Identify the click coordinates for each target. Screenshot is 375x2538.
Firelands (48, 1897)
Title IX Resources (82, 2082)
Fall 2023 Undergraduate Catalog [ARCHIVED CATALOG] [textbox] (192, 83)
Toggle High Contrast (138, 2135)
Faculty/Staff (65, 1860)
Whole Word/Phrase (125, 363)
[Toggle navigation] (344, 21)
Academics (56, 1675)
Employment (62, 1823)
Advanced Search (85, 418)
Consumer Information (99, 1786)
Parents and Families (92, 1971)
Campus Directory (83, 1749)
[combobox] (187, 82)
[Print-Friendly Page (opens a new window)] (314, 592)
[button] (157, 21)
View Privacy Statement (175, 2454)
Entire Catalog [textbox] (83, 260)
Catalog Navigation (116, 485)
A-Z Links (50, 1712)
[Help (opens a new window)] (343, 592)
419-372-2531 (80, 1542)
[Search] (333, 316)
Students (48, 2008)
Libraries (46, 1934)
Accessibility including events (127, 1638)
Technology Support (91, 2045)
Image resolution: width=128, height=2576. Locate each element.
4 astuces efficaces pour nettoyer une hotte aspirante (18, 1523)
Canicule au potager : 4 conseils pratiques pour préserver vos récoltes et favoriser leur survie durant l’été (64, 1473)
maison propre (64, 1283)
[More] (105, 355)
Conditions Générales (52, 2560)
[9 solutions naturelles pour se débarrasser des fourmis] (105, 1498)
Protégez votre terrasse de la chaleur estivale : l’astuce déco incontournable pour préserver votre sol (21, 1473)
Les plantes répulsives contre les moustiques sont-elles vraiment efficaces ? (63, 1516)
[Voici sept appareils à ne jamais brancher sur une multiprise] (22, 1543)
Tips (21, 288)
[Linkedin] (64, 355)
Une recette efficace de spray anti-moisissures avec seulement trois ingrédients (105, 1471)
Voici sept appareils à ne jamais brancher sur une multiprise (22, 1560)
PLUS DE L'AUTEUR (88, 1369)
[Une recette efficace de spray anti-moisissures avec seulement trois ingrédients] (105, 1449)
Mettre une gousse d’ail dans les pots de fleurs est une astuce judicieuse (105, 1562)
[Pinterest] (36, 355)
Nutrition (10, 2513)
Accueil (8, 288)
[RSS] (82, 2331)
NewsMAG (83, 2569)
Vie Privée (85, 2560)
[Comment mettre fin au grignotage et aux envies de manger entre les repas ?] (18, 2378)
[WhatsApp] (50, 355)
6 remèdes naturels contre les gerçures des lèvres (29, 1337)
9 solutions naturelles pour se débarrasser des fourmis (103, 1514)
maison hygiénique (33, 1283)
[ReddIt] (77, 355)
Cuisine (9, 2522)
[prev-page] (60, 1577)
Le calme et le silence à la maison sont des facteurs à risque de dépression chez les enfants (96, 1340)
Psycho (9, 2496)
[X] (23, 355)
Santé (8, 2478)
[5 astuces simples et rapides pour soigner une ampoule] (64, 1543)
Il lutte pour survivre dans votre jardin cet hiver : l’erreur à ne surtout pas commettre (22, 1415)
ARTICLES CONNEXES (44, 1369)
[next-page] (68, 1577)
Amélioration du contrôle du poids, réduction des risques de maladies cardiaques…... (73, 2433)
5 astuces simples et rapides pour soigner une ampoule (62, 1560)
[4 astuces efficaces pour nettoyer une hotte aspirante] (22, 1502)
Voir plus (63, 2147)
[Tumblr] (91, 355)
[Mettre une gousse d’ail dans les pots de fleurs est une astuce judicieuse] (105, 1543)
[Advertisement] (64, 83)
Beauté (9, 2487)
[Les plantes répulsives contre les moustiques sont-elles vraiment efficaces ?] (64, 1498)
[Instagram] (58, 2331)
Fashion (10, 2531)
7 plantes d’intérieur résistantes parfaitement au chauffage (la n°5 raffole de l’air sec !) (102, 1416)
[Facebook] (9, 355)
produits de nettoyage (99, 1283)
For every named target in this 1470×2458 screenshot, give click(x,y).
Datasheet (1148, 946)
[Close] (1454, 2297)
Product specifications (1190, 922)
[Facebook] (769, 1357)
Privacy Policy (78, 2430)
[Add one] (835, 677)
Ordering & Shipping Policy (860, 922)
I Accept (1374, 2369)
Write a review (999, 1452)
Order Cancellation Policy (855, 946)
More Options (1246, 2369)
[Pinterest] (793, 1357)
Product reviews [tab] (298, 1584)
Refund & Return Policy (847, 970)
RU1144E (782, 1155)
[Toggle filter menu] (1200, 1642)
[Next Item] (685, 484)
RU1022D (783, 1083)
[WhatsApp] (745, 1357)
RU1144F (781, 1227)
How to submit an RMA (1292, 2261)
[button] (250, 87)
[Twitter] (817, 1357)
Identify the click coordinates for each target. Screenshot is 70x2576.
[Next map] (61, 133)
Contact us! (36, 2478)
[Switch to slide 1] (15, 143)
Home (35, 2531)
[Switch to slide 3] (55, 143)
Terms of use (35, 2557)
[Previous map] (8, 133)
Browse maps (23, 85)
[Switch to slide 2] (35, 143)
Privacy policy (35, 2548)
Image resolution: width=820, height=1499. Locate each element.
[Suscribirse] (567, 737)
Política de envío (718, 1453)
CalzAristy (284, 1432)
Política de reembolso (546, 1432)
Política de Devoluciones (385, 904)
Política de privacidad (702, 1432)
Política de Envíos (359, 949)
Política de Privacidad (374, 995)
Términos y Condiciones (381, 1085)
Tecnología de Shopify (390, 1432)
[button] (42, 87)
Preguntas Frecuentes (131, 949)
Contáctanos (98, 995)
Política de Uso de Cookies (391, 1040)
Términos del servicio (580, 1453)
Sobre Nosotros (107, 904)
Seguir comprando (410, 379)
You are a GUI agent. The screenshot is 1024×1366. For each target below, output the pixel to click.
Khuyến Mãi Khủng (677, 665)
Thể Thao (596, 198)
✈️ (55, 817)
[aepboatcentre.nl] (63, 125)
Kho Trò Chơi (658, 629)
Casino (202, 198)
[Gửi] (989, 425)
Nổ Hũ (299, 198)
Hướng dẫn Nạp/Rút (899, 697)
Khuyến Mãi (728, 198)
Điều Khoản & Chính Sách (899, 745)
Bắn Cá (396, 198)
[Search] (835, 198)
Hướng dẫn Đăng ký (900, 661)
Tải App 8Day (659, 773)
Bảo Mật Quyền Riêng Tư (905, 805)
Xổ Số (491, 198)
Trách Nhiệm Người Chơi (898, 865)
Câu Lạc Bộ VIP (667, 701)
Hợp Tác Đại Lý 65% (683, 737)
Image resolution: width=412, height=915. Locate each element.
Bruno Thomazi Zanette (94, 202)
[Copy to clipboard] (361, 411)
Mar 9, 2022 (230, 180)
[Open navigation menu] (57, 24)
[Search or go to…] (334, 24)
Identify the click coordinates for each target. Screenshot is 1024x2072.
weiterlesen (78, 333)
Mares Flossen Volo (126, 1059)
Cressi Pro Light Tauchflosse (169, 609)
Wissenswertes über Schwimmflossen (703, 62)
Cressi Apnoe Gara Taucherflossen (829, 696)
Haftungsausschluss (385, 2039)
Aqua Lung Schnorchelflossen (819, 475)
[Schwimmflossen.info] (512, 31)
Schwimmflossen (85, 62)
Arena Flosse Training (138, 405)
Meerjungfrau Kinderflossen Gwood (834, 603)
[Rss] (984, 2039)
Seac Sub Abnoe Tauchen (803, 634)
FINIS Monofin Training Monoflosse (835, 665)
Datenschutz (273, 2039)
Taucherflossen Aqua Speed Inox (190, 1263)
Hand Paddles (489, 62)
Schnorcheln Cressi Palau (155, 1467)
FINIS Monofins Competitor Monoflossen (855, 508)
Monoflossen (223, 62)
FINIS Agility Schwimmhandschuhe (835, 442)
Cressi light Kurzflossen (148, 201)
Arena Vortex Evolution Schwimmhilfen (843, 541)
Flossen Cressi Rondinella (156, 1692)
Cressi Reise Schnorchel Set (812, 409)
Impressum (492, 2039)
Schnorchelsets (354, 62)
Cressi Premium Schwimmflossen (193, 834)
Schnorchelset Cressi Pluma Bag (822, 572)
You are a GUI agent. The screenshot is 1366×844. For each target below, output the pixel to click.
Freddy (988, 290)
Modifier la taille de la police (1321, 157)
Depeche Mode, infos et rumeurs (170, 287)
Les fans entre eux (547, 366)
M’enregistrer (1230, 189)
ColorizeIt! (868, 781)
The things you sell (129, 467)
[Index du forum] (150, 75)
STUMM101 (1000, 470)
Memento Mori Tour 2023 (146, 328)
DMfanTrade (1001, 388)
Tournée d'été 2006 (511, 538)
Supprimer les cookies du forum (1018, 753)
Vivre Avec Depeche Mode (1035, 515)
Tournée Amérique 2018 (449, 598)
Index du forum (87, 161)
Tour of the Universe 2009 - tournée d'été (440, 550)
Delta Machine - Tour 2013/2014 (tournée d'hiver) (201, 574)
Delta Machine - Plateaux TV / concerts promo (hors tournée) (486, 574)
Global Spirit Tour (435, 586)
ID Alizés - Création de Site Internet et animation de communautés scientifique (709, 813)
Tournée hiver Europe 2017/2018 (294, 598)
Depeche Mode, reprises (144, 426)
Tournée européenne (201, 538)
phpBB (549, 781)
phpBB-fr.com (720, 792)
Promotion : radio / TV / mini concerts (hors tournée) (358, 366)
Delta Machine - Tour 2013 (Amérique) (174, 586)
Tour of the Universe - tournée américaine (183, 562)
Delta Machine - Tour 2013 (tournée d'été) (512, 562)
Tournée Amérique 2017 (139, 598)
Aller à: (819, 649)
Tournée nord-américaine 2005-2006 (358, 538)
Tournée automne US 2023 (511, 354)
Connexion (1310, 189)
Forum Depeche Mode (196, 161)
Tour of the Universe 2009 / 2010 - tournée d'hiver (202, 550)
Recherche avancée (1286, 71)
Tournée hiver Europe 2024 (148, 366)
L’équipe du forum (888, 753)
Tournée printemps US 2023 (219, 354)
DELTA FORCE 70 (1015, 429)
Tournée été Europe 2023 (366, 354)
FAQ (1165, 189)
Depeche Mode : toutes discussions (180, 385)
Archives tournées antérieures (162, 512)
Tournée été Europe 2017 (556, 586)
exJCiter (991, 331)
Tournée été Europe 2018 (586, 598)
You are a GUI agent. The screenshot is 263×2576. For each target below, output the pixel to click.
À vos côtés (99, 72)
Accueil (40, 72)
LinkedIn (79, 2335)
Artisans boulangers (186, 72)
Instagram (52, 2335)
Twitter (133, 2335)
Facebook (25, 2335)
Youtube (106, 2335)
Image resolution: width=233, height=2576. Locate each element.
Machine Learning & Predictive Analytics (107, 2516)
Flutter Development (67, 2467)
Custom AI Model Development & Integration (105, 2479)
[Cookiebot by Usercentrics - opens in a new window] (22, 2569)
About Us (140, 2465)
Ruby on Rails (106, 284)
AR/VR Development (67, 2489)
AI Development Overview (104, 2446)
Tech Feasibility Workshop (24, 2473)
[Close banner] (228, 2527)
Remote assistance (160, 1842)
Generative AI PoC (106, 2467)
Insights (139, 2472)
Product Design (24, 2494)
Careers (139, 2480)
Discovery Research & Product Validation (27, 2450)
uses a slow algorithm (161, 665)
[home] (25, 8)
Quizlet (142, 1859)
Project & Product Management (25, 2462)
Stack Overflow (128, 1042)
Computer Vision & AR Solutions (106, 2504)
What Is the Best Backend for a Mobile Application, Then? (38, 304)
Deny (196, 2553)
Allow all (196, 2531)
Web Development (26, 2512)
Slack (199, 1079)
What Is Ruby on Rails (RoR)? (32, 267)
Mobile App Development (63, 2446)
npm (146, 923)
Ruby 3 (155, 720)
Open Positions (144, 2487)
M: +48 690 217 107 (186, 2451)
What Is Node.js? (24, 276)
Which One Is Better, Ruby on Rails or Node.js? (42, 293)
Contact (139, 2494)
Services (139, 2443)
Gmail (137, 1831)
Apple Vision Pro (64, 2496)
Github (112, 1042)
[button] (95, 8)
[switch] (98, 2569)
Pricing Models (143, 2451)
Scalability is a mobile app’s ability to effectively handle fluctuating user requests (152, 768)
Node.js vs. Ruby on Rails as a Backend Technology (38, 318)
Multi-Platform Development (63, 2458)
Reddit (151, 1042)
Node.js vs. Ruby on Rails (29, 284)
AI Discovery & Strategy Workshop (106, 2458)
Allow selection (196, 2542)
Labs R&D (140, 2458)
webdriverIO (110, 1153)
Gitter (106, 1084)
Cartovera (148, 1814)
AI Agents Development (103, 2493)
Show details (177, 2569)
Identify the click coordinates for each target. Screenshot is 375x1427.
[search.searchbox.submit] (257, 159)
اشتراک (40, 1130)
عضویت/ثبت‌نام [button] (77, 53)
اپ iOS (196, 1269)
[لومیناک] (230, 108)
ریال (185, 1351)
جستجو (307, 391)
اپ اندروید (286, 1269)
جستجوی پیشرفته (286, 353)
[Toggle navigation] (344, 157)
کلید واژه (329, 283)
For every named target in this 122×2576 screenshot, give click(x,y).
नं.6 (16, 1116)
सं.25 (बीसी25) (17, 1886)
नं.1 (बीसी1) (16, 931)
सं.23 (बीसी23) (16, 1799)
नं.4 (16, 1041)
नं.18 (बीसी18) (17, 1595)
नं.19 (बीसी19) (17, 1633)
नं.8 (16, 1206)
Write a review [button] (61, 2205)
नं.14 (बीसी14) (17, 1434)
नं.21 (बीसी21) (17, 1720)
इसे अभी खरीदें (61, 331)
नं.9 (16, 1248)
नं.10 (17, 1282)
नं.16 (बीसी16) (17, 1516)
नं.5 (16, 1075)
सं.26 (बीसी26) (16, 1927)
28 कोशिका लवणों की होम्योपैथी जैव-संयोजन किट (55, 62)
◆ ◆ ◆
Problem to solve -
In the records above, find every line containing the word "Europe" and show it.

Output for this task -
Tournée hiver Europe 2017/2018 (294, 598)
Tournée hiver Europe 2024 (148, 366)
Tournée été Europe 2023 (366, 354)
Tournée été Europe 2017 (556, 586)
Tournée été Europe 2018 (586, 598)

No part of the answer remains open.